---- Entries shown

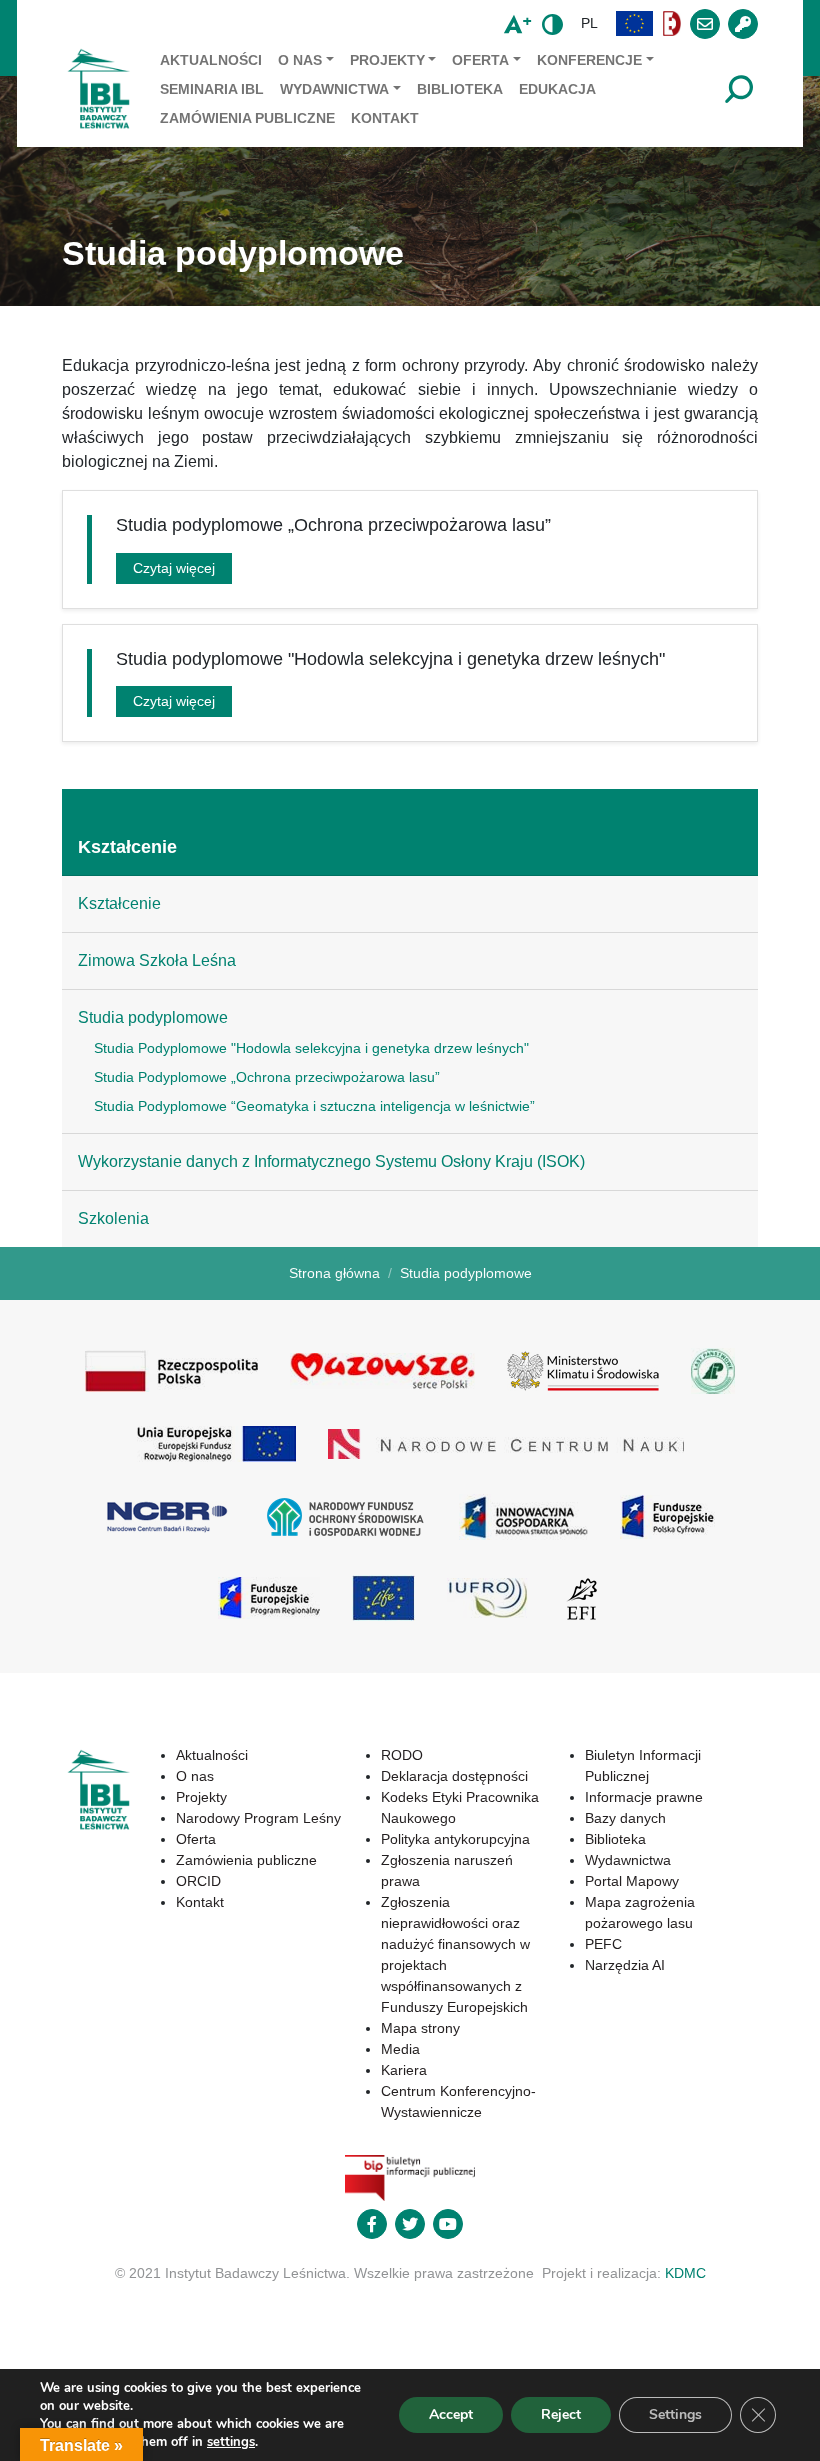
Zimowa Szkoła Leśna (157, 960)
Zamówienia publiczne (247, 118)
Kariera (404, 2070)
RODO (402, 1755)
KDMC (685, 2273)
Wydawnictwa (334, 89)
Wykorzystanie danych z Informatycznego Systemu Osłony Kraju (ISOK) (331, 1161)
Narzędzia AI (625, 1965)
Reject (561, 2414)
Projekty (387, 60)
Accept (451, 2414)
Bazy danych (625, 1818)
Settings (675, 2414)
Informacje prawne (644, 1797)
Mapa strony (420, 2028)
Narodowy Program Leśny (258, 1818)
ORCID (198, 1881)
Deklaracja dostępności (454, 1776)
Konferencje (589, 60)
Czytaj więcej (174, 568)
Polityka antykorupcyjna (455, 1839)
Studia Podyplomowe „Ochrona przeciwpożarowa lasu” (267, 1077)
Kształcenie (127, 847)
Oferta (480, 60)
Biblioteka (460, 89)
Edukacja (557, 89)
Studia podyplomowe (153, 1017)
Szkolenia (113, 1218)
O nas (300, 60)
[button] (635, 23)
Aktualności (211, 60)
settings (231, 2442)
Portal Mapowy (632, 1881)
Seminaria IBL (212, 89)
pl (589, 23)
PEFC (603, 1944)
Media (400, 2049)
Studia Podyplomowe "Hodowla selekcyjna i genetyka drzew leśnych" (311, 1048)
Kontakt (385, 118)
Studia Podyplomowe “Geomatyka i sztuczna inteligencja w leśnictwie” (314, 1106)
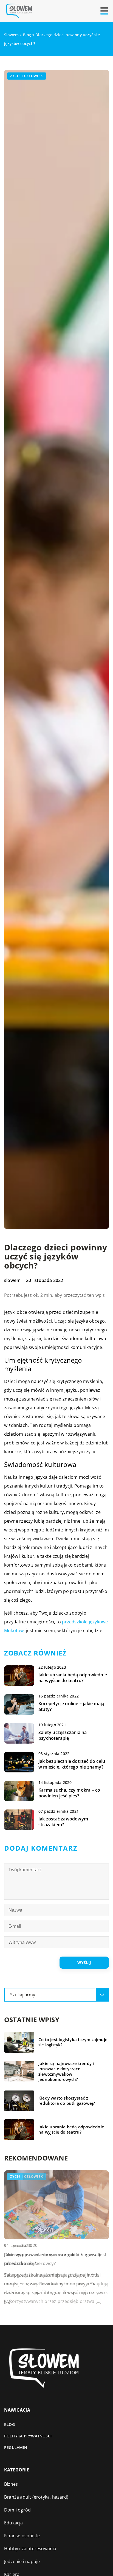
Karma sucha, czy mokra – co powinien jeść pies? (69, 1793)
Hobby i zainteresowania (30, 2549)
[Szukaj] (102, 1995)
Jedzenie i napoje (22, 2561)
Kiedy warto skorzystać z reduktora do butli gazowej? (66, 2100)
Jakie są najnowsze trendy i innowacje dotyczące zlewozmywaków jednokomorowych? (66, 2071)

--------

■ Exercise description:
Repeat every record above exactly. Omit the pictures.

■ Result of this task:
Zimowa Szkoła Leśna (157, 960)
Zamówienia publiczne (247, 118)
Kariera (404, 2070)
RODO (402, 1755)
KDMC (685, 2273)
Wydawnictwa (334, 89)
Wykorzystanie danych z Informatycznego Systemu Osłony Kraju (ISOK) (331, 1161)
Narzędzia AI (625, 1965)
Reject (561, 2414)
Projekty (387, 60)
Accept (451, 2414)
Bazy danych (625, 1818)
Settings (675, 2414)
Informacje prawne (644, 1797)
Mapa strony (420, 2028)
Narodowy Program Leśny (258, 1818)
ORCID (198, 1881)
Deklaracja dostępności (454, 1776)
Konferencje (589, 60)
Czytaj więcej (174, 568)
Polityka antykorupcyjna (455, 1839)
Studia Podyplomowe „Ochrona przeciwpożarowa lasu” (267, 1077)
Kształcenie (127, 847)
Oferta (480, 60)
Biblioteka (460, 89)
Edukacja (557, 89)
Studia podyplomowe (153, 1017)
Szkolenia (113, 1218)
O nas (300, 60)
[button] (635, 23)
Aktualności (211, 60)
settings (231, 2442)
Portal Mapowy (632, 1881)
Seminaria IBL (212, 89)
pl (589, 23)
PEFC (603, 1944)
Media (400, 2049)
Studia Podyplomowe "Hodowla selekcyjna i genetyka drzew leśnych" (311, 1048)
Kontakt (385, 118)
Studia Podyplomowe “Geomatyka i sztuczna inteligencja w leśnictwie” (314, 1106)
Karma sucha, czy mokra – co powinien jeść pies? (69, 1793)
Hobby i zainteresowania (30, 2549)
[Szukaj] (102, 1995)
Jedzenie i napoje (22, 2561)
Kiedy warto skorzystać z reduktora do butli gazowej? (66, 2100)
Jakie są najnowsze trendy i innowacje dotyczące zlewozmywaków jednokomorowych? (66, 2071)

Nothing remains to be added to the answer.